YOUR TASK: Check each line of the entries for "will" and report the ones that have it.

:::::

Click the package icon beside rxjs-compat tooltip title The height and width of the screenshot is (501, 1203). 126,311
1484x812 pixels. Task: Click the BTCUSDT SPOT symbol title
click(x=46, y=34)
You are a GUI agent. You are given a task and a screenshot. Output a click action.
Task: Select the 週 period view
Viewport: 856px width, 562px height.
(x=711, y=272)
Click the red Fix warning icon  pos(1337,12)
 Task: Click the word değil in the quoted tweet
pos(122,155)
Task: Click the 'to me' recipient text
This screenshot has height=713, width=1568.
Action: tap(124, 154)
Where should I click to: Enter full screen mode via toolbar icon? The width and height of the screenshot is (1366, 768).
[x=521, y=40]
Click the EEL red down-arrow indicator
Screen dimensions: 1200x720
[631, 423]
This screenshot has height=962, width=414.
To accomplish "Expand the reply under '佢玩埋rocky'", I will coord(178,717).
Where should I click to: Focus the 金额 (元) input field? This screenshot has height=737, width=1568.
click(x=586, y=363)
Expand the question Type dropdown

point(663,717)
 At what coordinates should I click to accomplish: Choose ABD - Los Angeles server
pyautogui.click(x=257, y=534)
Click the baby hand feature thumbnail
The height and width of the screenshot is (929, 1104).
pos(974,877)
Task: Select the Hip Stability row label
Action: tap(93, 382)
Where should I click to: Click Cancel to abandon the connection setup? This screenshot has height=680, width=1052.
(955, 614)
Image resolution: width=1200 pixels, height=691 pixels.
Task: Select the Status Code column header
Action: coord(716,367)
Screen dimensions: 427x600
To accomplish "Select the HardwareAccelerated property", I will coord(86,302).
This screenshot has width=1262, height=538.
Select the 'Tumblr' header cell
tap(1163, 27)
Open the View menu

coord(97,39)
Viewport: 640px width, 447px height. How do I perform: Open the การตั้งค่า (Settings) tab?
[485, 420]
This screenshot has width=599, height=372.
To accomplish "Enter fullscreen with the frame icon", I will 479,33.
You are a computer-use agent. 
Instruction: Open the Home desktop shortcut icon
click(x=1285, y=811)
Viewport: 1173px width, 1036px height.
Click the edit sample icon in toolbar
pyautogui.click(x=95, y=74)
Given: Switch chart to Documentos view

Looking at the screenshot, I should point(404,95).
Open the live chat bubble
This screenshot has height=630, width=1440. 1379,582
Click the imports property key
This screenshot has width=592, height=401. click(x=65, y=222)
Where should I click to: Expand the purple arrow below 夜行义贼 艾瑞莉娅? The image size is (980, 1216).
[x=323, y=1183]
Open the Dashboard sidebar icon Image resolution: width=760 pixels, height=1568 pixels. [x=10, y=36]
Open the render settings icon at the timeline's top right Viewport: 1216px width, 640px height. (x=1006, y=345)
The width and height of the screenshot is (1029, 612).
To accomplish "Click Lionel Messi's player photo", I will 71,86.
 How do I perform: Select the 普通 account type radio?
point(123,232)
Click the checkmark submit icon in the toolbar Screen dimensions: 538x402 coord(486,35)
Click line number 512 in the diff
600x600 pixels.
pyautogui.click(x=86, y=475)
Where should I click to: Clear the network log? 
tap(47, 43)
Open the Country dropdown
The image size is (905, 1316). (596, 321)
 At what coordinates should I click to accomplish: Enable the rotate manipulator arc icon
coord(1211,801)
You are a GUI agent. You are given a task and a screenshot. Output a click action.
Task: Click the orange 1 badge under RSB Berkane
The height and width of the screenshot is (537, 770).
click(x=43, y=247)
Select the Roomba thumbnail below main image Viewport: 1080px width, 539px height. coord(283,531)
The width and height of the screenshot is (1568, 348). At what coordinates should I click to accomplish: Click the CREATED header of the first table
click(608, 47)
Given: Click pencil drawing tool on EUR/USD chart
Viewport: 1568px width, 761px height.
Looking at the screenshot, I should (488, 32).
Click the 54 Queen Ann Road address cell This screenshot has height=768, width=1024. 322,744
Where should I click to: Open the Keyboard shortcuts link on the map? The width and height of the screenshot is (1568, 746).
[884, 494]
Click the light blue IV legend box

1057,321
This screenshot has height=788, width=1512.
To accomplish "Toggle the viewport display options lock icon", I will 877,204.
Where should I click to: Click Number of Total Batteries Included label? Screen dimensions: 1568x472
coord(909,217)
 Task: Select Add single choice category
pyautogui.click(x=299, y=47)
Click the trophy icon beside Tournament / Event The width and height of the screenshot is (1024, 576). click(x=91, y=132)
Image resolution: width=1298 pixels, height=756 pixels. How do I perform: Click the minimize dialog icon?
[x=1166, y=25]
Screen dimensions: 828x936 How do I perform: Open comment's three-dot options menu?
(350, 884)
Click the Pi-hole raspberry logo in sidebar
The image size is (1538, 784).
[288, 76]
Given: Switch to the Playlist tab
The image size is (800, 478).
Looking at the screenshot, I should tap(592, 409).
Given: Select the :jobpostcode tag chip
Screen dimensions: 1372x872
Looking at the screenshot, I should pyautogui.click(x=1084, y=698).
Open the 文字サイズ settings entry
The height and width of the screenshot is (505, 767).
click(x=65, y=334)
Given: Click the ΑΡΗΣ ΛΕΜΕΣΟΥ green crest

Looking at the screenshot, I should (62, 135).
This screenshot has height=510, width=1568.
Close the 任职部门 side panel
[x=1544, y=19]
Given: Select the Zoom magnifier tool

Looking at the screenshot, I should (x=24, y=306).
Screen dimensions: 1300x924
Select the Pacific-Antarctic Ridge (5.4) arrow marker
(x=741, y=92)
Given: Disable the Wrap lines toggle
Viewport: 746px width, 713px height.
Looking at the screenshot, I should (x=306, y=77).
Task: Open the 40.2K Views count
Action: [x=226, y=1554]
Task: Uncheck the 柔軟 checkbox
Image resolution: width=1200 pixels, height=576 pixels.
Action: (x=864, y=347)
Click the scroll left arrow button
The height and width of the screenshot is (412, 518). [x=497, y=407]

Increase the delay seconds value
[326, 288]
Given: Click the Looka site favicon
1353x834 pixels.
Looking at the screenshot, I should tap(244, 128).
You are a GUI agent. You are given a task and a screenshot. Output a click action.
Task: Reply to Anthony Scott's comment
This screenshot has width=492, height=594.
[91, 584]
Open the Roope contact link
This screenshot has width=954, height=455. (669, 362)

:::::

SOLVED EXERCISE:
To accomplish "Expand the reply under '佢玩埋rocky'", I will coord(178,717).
To accomplish "Select the HardwareAccelerated property", I will coord(86,302).
To accomplish "Enter fullscreen with the frame icon", I will 479,33.
To accomplish "Click Lionel Messi's player photo", I will 71,86.
To accomplish "Toggle the viewport display options lock icon", I will 877,204.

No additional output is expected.